Studienfinanzierung bleibt die größte Sorge
Aus studentischer Sicht berichtete die Vorsitzende des Allgemeinen Studierendenausschusses (AStA), Janna Reif. Die Missstände, mit denen Studierende zu kämpfen hätten, seien nicht neu, sagte sie. So gelte die größte Sorge nach wie vor der Finanzierung des Studiums. Gerade einmal elf Prozent der Studierenden erhielten BAFöG, das selbst im Höchstsatz nicht auskömmlich sei für ein Studium in Bonn. Die 200 Euro Einmalzahlung zur Kompensation der gestiegen Energiekosten seien schnell „verdampft“. Immerhin: An der Universität Bonn habe die Information dazu reibungslos und viel besser, als an anderen Universitäten funktioniert. Reif mahnte eine baldige Klärung der Frage an, was vor dem Hintergrund des Deutschlandtickets aus dem Semesterticket wird. Hier sei trotz „Zuständigkeits-Pingpong“ zwischen Verkehrsbetrieben und Politik noch immer keine Entscheidung gefallen.
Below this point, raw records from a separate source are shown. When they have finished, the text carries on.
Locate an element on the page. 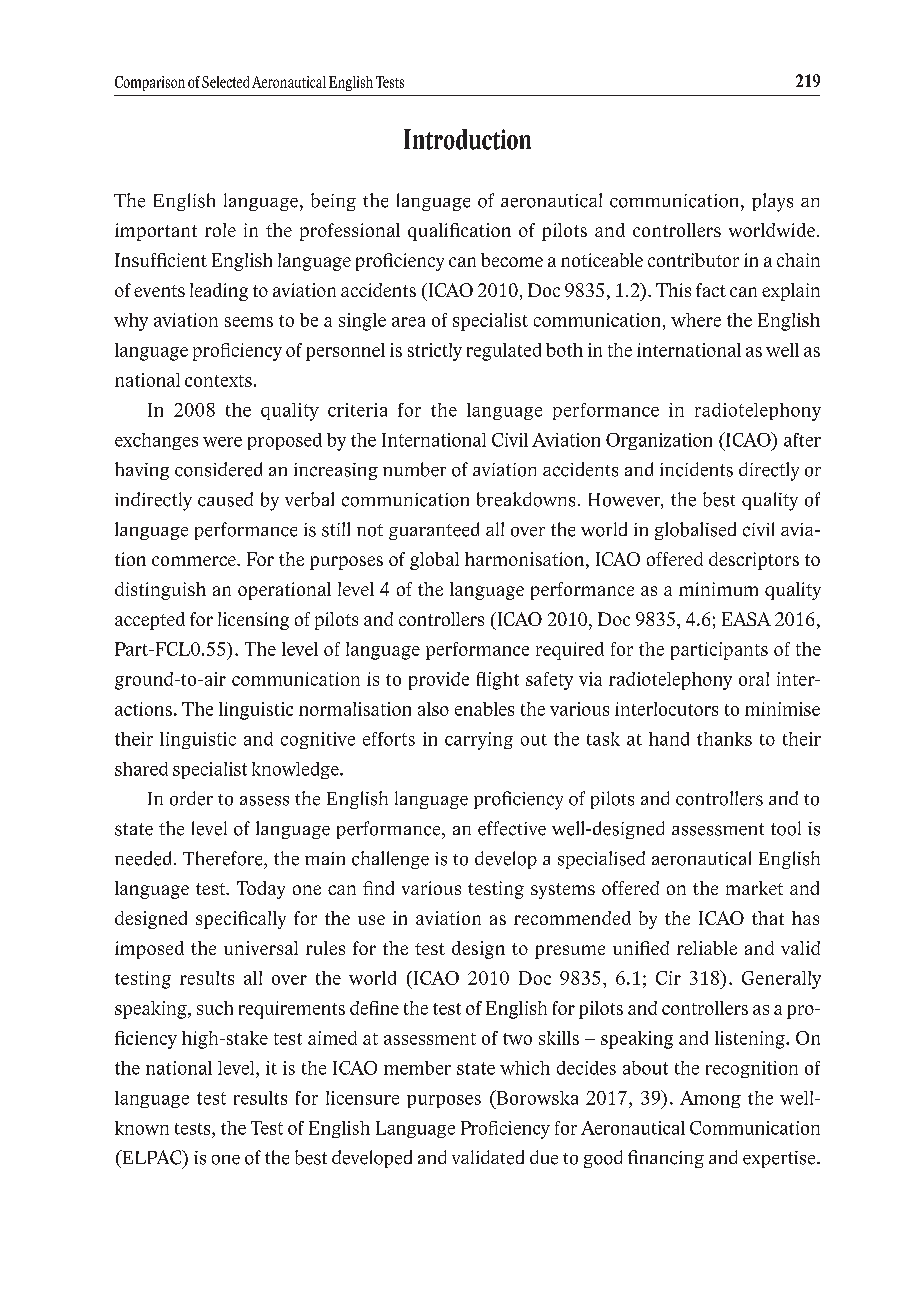 The image size is (924, 1305). licensing is located at coordinates (253, 621).
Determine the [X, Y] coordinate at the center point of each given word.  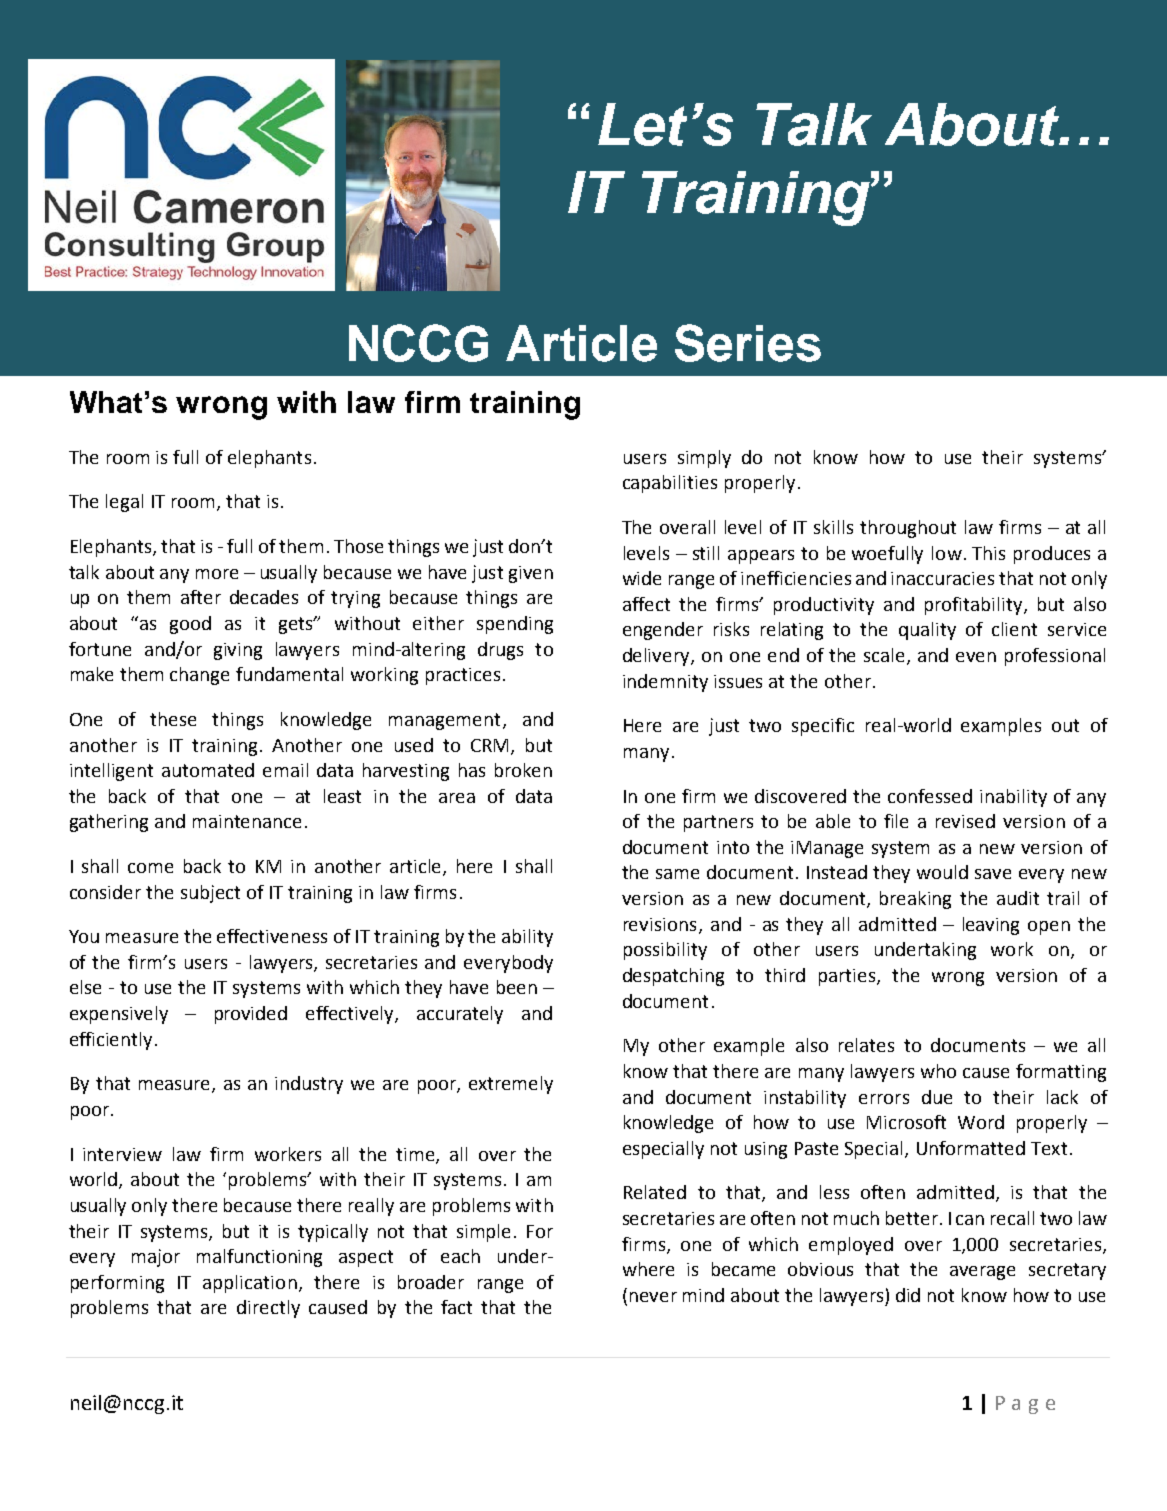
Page [1025, 1405]
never [653, 1297]
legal [124, 503]
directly [268, 1309]
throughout [908, 529]
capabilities [670, 484]
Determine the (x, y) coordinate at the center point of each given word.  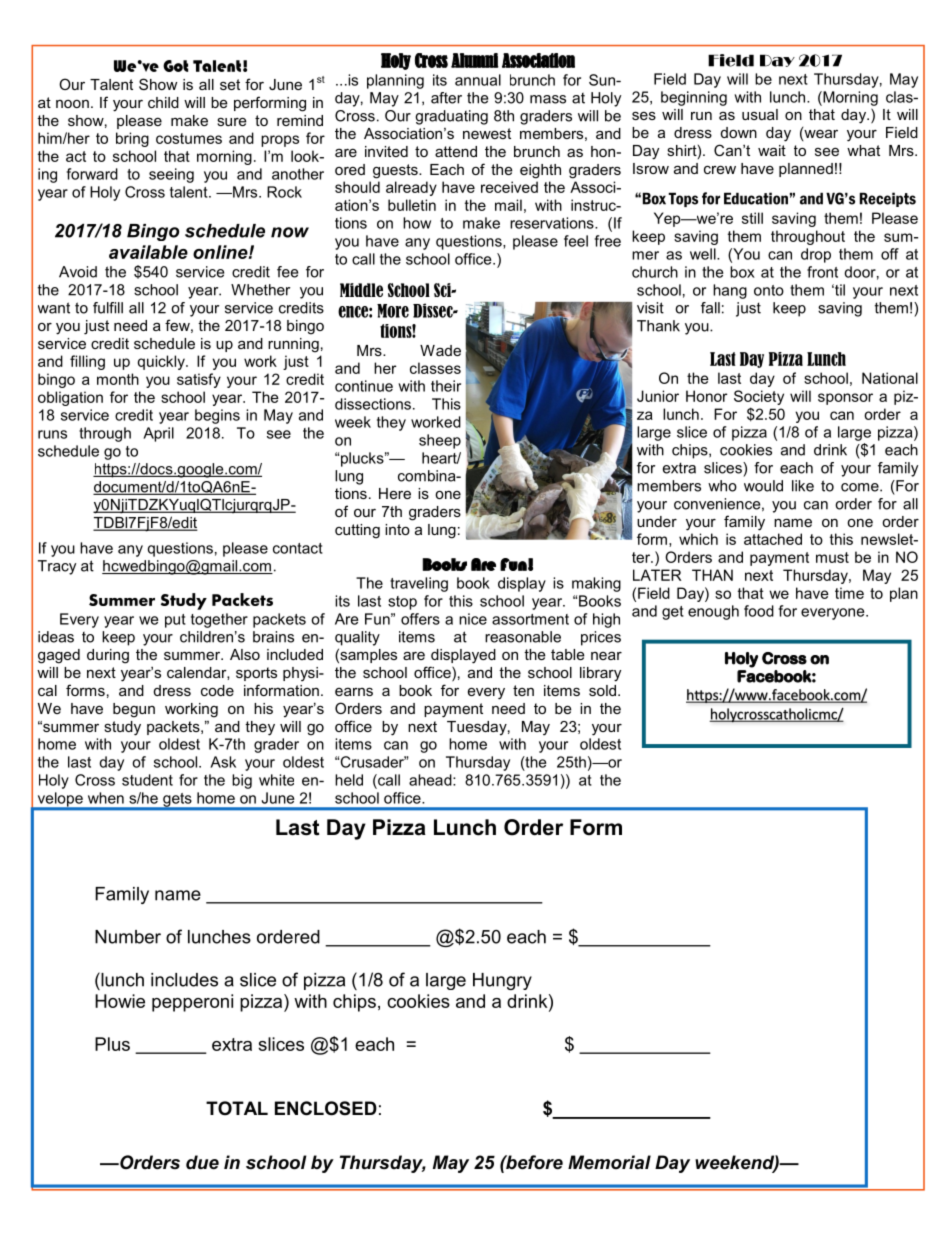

Der Hochschulleitung dankte Janna Reif ausdrücklich für ihre Unterstützung: „Das Rektorat räumt den studentischen Belangen stets eine hohe Priorität ein!“
Faszination der Wissenschaft
Carlotta Grünjes und Tristan Peña Hoffmann vom Campusradio bonnFM moderierten die Veranstaltung, in deren Rahmen auch eine Podiumsdiskussion zur Faszination von Wissenschaft stand. Dabei gingen sie mit Hightech auf Spurensuche in der Vergangenheit: Fünf Forschende aus unterschiedlichen Disziplinen der Universität erklärten ihre Arbeitsweise anhand von Forschungsobjekten, die sie mitgebracht hatten – vom Totenschädel bis zum virtuellen 3D-Modell der Krypta des Markusdoms in Venedig.
Die Prorektorin für Internationales, Prof. Dr. Birgit Ulrike Münch, stellte die acht anwesenden Bonn University Ambassadors vor, die wissenschaftlich und persönlich eng mit der Universität Bonn verbunden sind und sie in ihren jeweiligen Ländern in aller Welt vertreten. Diese machten mit ihren Statements deutlich, wie wichtig internationale Zusammenarbeit und Vernetzung für die Wissenschaft im Allgemeinen und für die Universität Bonn im Besonderen ist.
Für gute Stimmung sorgten der Jazzchor, der Internationale Chor, das Collegium musicum und das Ensemble Campus Brass des Forums Musik der Universität Bonn. Die Veranstaltung wurde in Gebärdensprache übersetzt und simultan ins Englische übertragen.